REQUIRED WORK
Each line below must be written out exactly as shown.

Data items
§
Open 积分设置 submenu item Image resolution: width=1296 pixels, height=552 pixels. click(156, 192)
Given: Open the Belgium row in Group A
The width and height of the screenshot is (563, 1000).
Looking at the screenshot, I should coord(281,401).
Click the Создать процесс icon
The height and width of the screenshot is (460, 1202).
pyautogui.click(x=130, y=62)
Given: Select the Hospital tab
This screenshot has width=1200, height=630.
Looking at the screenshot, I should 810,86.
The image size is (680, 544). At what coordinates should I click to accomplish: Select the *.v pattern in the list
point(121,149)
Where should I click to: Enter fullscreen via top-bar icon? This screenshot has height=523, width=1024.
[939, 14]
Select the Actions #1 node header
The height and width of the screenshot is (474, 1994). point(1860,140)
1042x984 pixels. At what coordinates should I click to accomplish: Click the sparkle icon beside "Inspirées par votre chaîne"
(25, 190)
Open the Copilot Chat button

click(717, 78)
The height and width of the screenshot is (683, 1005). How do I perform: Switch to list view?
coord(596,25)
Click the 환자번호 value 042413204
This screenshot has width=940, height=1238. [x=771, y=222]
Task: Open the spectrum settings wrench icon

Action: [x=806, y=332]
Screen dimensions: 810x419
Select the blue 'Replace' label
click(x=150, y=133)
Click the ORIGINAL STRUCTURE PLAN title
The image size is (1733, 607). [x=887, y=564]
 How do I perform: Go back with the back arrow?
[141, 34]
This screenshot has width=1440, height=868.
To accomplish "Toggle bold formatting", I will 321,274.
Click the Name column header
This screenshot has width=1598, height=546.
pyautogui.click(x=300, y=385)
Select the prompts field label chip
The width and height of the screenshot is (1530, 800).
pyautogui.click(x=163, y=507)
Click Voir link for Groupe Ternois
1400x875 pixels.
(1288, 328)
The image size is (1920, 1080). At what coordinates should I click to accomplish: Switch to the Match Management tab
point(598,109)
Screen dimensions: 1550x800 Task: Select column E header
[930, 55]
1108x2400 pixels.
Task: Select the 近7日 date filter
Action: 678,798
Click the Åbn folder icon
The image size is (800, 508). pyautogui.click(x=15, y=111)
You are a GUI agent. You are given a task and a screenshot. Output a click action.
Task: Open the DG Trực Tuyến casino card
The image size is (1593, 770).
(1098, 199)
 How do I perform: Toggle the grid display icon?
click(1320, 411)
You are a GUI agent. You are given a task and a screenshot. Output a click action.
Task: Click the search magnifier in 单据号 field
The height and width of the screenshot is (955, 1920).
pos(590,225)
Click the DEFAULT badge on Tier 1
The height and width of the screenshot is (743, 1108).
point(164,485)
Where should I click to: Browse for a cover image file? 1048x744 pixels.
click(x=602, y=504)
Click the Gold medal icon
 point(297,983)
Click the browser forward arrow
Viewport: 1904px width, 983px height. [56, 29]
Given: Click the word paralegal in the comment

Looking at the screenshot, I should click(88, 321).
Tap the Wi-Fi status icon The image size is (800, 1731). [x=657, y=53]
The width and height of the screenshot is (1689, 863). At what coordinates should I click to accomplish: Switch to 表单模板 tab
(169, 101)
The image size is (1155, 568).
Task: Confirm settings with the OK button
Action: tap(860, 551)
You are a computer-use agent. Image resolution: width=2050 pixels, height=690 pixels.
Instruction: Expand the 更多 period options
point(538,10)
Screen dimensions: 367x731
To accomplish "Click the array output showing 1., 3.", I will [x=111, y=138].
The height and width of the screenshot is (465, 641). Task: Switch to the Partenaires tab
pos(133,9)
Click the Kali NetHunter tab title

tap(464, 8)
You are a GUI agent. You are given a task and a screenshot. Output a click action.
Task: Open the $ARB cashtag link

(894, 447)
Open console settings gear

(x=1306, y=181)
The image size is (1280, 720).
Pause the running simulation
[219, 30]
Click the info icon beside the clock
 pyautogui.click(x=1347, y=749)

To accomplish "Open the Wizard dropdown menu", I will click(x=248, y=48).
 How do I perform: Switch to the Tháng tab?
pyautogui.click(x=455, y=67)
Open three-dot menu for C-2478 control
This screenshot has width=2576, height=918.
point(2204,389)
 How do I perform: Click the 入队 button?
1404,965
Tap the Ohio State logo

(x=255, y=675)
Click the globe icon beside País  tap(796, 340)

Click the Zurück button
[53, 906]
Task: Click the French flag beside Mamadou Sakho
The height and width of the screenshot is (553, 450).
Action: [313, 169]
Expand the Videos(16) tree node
§
FINAL ANSWER
Open 积分设置 submenu item Image resolution: width=1296 pixels, height=552 pixels. click(156, 192)
Given: Open the Belgium row in Group A
The width and height of the screenshot is (563, 1000).
Looking at the screenshot, I should coord(281,401).
Click the Создать процесс icon
The height and width of the screenshot is (460, 1202).
pyautogui.click(x=130, y=62)
Given: Select the Hospital tab
This screenshot has width=1200, height=630.
Looking at the screenshot, I should 810,86.
The image size is (680, 544). At what coordinates should I click to accomplish: Select the *.v pattern in the list
point(121,149)
Where should I click to: Enter fullscreen via top-bar icon? This screenshot has height=523, width=1024.
[939, 14]
Select the Actions #1 node header
The height and width of the screenshot is (474, 1994). point(1860,140)
1042x984 pixels. At what coordinates should I click to accomplish: Click the sparkle icon beside "Inspirées par votre chaîne"
(25, 190)
Open the Copilot Chat button

click(717, 78)
The height and width of the screenshot is (683, 1005). How do I perform: Switch to list view?
coord(596,25)
Click the 환자번호 value 042413204
This screenshot has width=940, height=1238. [x=771, y=222]
Task: Open the spectrum settings wrench icon

Action: [x=806, y=332]
Screen dimensions: 810x419
Select the blue 'Replace' label
click(x=150, y=133)
Click the ORIGINAL STRUCTURE PLAN title
The image size is (1733, 607). [x=887, y=564]
 How do I perform: Go back with the back arrow?
[141, 34]
This screenshot has width=1440, height=868.
To accomplish "Toggle bold formatting", I will 321,274.
Click the Name column header
This screenshot has width=1598, height=546.
pyautogui.click(x=300, y=385)
Select the prompts field label chip
The width and height of the screenshot is (1530, 800).
pyautogui.click(x=163, y=507)
Click Voir link for Groupe Ternois
1400x875 pixels.
(1288, 328)
The image size is (1920, 1080). At what coordinates should I click to accomplish: Switch to the Match Management tab
point(598,109)
Screen dimensions: 1550x800 Task: Select column E header
[930, 55]
1108x2400 pixels.
Task: Select the 近7日 date filter
Action: 678,798
Click the Åbn folder icon
The image size is (800, 508). pyautogui.click(x=15, y=111)
You are a GUI agent. You are given a task and a screenshot. Output a click action.
Task: Open the DG Trực Tuyến casino card
The image size is (1593, 770).
(1098, 199)
 How do I perform: Toggle the grid display icon?
click(1320, 411)
You are a GUI agent. You are given a task and a screenshot. Output a click action.
Task: Click the search magnifier in 单据号 field
The height and width of the screenshot is (955, 1920).
pos(590,225)
Click the DEFAULT badge on Tier 1
The height and width of the screenshot is (743, 1108).
point(164,485)
Where should I click to: Browse for a cover image file? 1048x744 pixels.
click(x=602, y=504)
Click the Gold medal icon
 point(297,983)
Click the browser forward arrow
Viewport: 1904px width, 983px height. [56, 29]
Given: Click the word paralegal in the comment

Looking at the screenshot, I should click(88, 321).
Tap the Wi-Fi status icon The image size is (800, 1731). [x=657, y=53]
The width and height of the screenshot is (1689, 863). At what coordinates should I click to accomplish: Switch to 表单模板 tab
(169, 101)
The image size is (1155, 568).
Task: Confirm settings with the OK button
Action: tap(860, 551)
You are a computer-use agent. Image resolution: width=2050 pixels, height=690 pixels.
Instruction: Expand the 更多 period options
point(538,10)
Screen dimensions: 367x731
To accomplish "Click the array output showing 1., 3.", I will [x=111, y=138].
The height and width of the screenshot is (465, 641). Task: Switch to the Partenaires tab
pos(133,9)
Click the Kali NetHunter tab title

tap(464, 8)
You are a GUI agent. You are given a task and a screenshot. Output a click action.
Task: Open the $ARB cashtag link

(894, 447)
Open console settings gear

(x=1306, y=181)
The image size is (1280, 720).
Pause the running simulation
[219, 30]
Click the info icon beside the clock
 pyautogui.click(x=1347, y=749)

To accomplish "Open the Wizard dropdown menu", I will click(x=248, y=48).
 How do I perform: Switch to the Tháng tab?
pyautogui.click(x=455, y=67)
Open three-dot menu for C-2478 control
This screenshot has width=2576, height=918.
point(2204,389)
 How do I perform: Click the 入队 button?
1404,965
Tap the Ohio State logo

(x=255, y=675)
Click the globe icon beside País  tap(796, 340)

Click the Zurück button
[53, 906]
Task: Click the French flag beside Mamadou Sakho
The height and width of the screenshot is (553, 450).
Action: [313, 169]
Expand the Videos(16) tree node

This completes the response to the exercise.